In summary, we have provided initial evidence supporting the allostatic load model by demonstrating that strained allostasis is associated with a long-term marker of cellular aging. Specifically, greater cortisol reactivity to acute stressors, less inhibition of cortisol during sleep, and a flattened diurnal cortisol slope all predicted shorter telomere length. Future studies are needed to further test and validate whether telomere length can indeed serve as a molecular marker of allostatic load.
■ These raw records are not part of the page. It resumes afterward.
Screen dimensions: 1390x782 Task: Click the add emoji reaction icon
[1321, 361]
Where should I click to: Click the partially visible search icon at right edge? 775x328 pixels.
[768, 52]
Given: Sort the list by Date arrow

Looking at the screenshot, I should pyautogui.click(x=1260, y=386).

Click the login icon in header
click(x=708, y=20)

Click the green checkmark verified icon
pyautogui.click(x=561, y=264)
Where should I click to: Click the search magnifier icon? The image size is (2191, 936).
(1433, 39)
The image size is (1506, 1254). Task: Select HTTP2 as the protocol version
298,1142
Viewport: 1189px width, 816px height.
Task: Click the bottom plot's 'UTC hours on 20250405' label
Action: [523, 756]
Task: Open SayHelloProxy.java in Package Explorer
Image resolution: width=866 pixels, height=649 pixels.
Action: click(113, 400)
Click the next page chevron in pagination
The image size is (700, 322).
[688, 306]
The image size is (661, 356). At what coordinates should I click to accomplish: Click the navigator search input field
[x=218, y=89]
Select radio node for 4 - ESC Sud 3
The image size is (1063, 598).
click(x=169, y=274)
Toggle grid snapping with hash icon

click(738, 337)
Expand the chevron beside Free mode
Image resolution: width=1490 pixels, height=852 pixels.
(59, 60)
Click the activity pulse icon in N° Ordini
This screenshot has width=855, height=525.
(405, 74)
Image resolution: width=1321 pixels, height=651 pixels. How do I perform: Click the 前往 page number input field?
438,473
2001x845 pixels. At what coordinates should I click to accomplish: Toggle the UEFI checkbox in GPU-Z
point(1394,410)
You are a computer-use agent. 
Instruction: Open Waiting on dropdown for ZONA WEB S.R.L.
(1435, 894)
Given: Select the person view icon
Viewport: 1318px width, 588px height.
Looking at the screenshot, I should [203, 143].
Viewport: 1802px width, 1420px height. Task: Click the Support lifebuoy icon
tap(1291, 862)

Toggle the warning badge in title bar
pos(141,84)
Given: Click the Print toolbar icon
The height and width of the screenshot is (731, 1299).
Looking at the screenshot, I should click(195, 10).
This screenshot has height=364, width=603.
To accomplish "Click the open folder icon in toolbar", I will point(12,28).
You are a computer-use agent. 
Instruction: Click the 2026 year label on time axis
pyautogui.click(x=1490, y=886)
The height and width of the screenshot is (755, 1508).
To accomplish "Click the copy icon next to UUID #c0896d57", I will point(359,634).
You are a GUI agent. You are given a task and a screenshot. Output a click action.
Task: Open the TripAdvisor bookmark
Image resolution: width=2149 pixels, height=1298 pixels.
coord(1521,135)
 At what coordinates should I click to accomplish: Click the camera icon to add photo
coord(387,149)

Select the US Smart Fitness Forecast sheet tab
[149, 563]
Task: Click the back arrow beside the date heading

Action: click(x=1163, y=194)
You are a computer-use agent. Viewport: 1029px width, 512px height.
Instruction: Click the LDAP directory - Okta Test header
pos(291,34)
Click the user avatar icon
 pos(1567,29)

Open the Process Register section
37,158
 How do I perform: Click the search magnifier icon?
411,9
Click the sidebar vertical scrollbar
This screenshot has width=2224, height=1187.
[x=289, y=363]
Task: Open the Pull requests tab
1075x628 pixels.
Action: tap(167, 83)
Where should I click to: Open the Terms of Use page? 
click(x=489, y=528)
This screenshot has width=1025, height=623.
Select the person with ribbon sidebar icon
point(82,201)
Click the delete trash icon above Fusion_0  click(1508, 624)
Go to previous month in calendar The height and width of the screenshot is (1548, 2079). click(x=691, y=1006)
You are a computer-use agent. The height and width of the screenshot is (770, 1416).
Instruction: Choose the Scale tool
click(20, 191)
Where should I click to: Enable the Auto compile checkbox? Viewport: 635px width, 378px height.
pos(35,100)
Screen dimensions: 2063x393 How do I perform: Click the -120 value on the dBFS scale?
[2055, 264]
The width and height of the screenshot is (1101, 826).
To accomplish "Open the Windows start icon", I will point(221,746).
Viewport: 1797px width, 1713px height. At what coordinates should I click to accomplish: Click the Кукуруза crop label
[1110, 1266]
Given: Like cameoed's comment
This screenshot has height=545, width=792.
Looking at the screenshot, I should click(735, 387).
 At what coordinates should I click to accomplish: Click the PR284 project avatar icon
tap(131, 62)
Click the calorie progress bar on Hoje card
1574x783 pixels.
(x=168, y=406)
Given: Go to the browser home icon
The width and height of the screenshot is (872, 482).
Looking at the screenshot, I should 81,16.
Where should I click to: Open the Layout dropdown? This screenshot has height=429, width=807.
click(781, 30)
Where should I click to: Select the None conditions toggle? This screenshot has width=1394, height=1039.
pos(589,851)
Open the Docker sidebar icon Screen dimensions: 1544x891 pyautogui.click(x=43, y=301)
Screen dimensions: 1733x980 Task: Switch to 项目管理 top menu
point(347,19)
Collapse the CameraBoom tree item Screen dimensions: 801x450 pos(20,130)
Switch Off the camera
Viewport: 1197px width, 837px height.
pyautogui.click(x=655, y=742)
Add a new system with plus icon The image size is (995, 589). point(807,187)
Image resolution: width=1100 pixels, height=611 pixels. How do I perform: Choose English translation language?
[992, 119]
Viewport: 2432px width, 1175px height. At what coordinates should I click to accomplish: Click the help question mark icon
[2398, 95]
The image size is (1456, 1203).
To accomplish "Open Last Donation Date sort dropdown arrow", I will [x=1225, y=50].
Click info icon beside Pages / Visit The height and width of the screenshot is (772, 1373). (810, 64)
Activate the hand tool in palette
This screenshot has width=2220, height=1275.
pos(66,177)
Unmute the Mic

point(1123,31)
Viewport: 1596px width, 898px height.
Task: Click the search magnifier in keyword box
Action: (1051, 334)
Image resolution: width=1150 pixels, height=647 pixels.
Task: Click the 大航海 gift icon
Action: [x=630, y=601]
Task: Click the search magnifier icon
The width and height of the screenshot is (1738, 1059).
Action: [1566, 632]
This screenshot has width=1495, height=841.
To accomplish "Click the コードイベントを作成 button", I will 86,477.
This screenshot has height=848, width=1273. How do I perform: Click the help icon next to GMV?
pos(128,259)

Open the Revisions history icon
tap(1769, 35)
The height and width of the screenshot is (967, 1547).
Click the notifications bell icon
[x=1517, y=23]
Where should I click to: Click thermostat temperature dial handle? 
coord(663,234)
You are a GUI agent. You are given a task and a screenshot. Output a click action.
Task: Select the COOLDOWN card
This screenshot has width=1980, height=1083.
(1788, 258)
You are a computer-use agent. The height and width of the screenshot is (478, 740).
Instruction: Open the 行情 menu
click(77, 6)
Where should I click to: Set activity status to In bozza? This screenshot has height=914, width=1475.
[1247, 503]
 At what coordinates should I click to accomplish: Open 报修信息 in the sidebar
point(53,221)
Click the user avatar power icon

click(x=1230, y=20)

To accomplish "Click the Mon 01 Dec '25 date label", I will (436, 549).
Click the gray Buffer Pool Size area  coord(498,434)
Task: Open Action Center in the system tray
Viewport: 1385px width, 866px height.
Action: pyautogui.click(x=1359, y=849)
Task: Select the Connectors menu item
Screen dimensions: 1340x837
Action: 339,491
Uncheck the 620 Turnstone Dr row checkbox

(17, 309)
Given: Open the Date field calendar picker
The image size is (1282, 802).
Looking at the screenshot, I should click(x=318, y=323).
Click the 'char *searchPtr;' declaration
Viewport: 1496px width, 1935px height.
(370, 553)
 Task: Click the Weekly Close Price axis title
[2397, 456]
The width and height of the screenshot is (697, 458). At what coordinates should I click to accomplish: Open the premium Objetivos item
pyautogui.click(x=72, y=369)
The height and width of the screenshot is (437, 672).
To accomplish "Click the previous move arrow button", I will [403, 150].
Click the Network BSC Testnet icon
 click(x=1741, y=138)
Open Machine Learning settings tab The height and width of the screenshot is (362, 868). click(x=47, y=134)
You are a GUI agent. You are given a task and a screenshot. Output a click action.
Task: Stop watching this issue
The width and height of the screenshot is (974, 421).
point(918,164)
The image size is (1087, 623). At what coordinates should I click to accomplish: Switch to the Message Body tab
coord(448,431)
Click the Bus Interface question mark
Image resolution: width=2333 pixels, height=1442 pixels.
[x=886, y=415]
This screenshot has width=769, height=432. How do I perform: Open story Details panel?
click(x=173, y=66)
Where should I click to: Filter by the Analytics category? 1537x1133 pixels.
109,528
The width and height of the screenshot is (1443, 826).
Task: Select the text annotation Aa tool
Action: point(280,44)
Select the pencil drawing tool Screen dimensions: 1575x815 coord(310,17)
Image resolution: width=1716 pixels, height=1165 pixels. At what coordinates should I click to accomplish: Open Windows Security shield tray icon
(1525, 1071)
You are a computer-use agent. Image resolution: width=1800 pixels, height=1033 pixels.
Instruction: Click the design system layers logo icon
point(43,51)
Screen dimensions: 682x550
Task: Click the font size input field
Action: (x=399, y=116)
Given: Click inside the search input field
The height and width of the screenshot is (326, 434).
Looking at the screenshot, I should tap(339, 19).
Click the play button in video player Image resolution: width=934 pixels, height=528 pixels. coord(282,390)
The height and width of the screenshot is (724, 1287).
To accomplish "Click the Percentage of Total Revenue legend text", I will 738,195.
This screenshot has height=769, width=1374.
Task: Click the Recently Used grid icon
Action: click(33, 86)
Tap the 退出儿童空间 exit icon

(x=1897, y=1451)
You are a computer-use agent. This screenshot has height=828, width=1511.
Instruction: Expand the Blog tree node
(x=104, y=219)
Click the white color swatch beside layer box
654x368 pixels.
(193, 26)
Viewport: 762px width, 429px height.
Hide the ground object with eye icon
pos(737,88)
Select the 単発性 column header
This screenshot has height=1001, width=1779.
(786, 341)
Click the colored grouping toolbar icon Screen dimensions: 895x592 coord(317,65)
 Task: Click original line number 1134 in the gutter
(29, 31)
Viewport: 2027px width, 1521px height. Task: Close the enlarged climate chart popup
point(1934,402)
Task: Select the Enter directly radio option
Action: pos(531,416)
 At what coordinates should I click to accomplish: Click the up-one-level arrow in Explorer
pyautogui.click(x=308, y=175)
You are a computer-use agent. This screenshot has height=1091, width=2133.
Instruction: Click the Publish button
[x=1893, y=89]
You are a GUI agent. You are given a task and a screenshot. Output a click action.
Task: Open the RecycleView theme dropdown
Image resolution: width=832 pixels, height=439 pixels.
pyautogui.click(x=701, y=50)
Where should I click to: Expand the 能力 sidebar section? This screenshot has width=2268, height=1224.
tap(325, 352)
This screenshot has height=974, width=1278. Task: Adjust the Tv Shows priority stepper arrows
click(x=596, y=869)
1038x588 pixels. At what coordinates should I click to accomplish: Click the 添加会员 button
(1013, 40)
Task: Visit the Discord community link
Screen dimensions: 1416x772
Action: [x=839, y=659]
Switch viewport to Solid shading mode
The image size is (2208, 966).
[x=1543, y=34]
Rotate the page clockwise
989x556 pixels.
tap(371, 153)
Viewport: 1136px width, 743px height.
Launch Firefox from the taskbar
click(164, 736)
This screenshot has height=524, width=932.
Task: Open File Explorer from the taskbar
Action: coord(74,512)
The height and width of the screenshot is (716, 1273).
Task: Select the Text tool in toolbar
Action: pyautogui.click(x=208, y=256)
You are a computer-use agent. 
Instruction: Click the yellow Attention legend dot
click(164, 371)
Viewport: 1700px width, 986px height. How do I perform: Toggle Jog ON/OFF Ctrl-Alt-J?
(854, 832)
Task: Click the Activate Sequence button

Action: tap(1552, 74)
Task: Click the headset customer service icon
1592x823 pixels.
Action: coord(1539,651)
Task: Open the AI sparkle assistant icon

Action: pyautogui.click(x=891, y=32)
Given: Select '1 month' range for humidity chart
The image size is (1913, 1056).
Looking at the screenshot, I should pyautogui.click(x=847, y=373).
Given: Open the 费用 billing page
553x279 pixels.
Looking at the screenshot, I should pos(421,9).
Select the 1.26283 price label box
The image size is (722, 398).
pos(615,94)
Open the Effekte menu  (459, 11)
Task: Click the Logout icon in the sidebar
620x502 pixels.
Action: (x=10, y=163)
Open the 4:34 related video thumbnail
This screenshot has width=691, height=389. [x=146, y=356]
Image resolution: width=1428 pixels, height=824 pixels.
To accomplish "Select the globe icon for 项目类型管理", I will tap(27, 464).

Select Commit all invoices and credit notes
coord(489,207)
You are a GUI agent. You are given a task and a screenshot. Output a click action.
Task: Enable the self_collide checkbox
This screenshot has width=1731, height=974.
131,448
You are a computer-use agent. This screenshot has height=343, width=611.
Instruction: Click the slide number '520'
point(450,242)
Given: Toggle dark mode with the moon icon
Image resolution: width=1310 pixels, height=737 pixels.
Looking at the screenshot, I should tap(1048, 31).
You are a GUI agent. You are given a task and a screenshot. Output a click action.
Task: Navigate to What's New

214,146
While the exact mechanisms through which stress might erode telomeres need to be elucidated the long-term consequences of excessive cortisol exposure during reactivity and quiescent basal states may include accelerated telomere shortening.
This publication was supported by NIH/NCRR UCSF-CTSI Grant Number UL1 RR024131, NIMH K08 MH64110-01A1 to E. Epel. A. J. Tomiyama was supported by the Robert Wood Johnson Foundation Health and Society Scholars Program.
Conflict of interest
Dr. E Epel, J. Lin, and E. Blackburn are co-founders in Telome Health, Inc, a telomere measurement company.